Are hemophiliacs naturally anti-coagulated


CVL’s have been used in both children and adults to facilitate the administration of antineoplastic drugs, parenteral nutrition and blood products. In recent years CVL’s have been increasingly used to secure venous access in boys with hemophilia. Current management of very young boys with severe hemophilia has as a primary goal, the prevention of disabling arthropathy which is an inevitable consequence of repeated spontaneous or trauma related bleeding into joints, especially the ankles, knees and elbows. In an effort to prevent chronic joint damage in boys with severe hemophilia many hemophilia centers now begin a program of primary prophylaxis in such patients starting at the age of 1-2 years. The aim of the prophylactic program is to maintain a minimum circulating factor level of 1%; this goal can be achieved by the intravenous administration of 25-40 U/Kg of factor/III on alternate days (minimum x 3/week) or factor IX twice per week for boys with hemophilia A or B, respectively. Successful maintenance of a prophylaxis program in very young boys is a real challenge because of the need for repeated peripheral venous access and as a result placement of a central venous catheter is often recommended.

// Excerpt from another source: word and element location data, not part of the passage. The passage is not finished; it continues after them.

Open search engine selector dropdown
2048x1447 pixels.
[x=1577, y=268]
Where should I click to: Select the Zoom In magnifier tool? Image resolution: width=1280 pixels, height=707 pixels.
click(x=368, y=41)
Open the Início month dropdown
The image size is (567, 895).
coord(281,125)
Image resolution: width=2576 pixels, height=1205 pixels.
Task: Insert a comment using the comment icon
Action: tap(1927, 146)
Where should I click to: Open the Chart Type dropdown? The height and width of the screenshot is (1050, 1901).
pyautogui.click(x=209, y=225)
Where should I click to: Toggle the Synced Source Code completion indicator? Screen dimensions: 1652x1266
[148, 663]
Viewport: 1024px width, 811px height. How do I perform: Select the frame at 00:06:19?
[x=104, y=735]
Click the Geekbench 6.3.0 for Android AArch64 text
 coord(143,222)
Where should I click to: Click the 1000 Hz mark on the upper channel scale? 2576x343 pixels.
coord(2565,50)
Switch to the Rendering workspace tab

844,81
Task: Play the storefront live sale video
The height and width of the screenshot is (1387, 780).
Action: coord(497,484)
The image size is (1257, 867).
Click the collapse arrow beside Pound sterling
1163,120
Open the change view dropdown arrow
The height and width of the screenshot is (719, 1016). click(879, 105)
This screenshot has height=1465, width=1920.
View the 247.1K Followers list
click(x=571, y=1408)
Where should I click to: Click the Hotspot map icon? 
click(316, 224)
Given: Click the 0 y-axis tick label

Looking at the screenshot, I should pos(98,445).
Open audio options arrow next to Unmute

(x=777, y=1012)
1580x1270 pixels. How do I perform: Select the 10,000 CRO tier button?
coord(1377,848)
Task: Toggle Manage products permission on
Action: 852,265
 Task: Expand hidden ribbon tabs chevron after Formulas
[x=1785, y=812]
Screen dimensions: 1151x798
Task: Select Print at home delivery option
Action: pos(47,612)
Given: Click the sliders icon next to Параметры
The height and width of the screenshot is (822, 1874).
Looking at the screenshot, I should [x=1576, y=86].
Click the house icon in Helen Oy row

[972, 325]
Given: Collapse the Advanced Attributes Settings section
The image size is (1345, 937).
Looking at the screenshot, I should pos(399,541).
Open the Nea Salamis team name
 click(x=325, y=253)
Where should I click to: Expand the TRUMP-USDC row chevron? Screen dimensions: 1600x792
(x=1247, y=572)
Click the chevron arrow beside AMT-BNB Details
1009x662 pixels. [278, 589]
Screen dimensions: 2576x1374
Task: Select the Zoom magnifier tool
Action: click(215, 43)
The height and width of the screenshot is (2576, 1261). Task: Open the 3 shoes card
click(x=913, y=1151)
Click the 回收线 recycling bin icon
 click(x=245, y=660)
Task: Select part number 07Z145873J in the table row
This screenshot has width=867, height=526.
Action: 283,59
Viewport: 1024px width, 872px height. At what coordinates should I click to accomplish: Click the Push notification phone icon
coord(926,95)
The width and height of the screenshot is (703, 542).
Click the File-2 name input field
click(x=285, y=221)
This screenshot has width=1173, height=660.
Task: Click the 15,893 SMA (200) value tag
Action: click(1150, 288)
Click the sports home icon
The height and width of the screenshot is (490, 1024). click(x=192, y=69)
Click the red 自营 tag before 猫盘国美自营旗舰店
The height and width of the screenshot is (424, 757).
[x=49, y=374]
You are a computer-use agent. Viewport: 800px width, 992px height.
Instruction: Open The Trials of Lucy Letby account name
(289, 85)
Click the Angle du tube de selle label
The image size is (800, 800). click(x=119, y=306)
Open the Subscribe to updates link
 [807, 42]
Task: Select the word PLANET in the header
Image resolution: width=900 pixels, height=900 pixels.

We report three cases of boys with severe hemophilia A (11 years, 5 years and 1-yearold). They all underwent central venous line (CVL) insertion for primary prophylaxis in the first and the third cases and for the induction of immune tolerance in the second case. In all cases, the CVL was a subcutaneous port-a-catheter and the CVL associated thrombosis was suspected because of malfunction of the port-a-catheter. In one of the boys, the port-acatheter had been in place for 6 months and in the other 2 for over 3 years. In all three boys there was no evidence of an underlying genetic predisposition to thrombosis e.g. activated protein C (APC) resistance. All of them underwent bilateral arm venogram which confirmed the presence of CVL-related thrombosis. Thrombi were located in the left subclavian and brachiocephalic veins in the first and second cases, and in the left brachiocephalic vein in the third case. These findings were unexpected as historically hemophiliacs are thought to be protected from thrombosis by virtue of anticoagulation nature of their disease. Based on this observation, we strongly recommend physicians caring for hemophiliacs to critically evaluate the risks and benefits related to CVL insertion

Although venous access for primary prophylaxis is the most common indication for placement of a central venous line in boys with hemophilia, these devices are also placed in selected patients to facilitate an immune tolerance program in boys with high titer inhibitors. Central venous lines, however, are associated in some patients with significant clinical problems; infection, hemorrhage, thrombosis, thrombophlebitis, dislodgment and rarely subacute bacterial endocarditis. Their use has significant consequences and is the leading cause of deep vein thrombosis (DVT) and pulmonary embolism (PE).

It seems that the frequency of CVL-related DVT in hemophiliacs is high; therefore further studies in larger cohorts of boys with hemophilia and indwelling catheters are warranted to define the true risk of CVL-related thrombosis. It will be important to educate physicians about this complication since the traditional assumption has been that severe hemophilia may “protect” against CVL associated deep venous thrombosis. This information is essential for families and physicians who must weigh risk vs. benefits of these foreign devices in this patient population.

In conclusion, based on our observation we now counsel parents that the risk of catheter related complications is significant. This information should be taken into consideration before a recommendation is made to place a CVL in a very young boy with hemophilia. Physicians who care for these patients should be vigilant about this important complication and a bilateral upper arm venogram should be ordered if there are signs (e.g. dilated veins on the upper chest wall, swelling of the arm, port malfunction that does not resolve with local instillation of fibrinolytic therapy) that may point to an underlying DVT.